## Problem statement
From the entries below, reproduce exactly the line containing "This screenshot has width=1280, height=720.", the line containing "Task: Click the Download Great Vibes link", and every line in between, with nothing added.

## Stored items
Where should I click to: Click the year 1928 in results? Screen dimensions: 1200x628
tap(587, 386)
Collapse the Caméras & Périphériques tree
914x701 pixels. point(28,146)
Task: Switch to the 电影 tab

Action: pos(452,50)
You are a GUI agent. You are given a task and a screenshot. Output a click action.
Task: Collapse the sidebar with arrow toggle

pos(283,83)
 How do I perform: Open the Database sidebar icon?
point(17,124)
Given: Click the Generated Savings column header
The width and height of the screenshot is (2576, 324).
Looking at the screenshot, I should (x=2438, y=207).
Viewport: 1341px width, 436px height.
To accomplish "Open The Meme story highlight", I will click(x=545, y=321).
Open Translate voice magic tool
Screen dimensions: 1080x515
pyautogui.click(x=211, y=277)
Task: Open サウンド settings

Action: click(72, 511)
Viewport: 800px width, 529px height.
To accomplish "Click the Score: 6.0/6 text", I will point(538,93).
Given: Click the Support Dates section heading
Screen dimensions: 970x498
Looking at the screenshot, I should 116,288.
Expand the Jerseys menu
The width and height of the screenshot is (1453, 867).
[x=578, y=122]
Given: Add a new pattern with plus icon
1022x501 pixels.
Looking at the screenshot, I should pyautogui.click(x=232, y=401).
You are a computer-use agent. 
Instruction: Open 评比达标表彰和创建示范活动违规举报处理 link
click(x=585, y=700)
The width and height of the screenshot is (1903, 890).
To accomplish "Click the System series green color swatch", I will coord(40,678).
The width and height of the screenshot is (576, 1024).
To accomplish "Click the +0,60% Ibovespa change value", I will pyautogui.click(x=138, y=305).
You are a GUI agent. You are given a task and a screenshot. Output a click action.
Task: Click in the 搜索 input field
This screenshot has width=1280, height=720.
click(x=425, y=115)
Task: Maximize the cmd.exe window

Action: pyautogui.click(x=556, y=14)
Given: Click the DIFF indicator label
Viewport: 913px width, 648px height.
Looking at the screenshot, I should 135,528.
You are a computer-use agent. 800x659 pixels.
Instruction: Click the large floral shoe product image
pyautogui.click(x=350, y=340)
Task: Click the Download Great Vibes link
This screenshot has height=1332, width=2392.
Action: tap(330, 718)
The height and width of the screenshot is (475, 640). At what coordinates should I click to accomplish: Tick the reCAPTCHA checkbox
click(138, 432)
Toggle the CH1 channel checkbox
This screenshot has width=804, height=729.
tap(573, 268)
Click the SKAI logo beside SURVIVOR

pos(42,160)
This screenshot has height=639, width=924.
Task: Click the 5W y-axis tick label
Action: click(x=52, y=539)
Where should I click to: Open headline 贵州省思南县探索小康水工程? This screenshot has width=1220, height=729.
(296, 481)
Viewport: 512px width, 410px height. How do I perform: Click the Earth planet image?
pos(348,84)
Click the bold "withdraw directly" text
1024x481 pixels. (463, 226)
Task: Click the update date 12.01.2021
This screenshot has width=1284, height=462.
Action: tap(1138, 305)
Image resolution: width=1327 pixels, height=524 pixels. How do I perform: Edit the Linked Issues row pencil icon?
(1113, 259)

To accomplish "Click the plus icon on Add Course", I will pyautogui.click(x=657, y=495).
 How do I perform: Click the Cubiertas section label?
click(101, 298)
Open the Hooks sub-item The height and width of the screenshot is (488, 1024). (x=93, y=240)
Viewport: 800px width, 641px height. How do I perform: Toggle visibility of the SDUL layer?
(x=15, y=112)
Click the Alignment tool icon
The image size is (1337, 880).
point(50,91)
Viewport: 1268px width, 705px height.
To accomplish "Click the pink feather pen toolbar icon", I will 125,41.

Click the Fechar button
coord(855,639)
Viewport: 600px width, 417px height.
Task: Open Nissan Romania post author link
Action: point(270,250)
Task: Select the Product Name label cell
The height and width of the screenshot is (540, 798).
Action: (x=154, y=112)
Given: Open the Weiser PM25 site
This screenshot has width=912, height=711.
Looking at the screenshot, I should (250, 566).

## Your response
This screenshot has width=1280, height=720.
click(x=425, y=115)
Task: Maximize the cmd.exe window

Action: pyautogui.click(x=556, y=14)
Given: Click the DIFF indicator label
Viewport: 913px width, 648px height.
Looking at the screenshot, I should 135,528.
You are a computer-use agent. 800x659 pixels.
Instruction: Click the large floral shoe product image
pyautogui.click(x=350, y=340)
Task: Click the Download Great Vibes link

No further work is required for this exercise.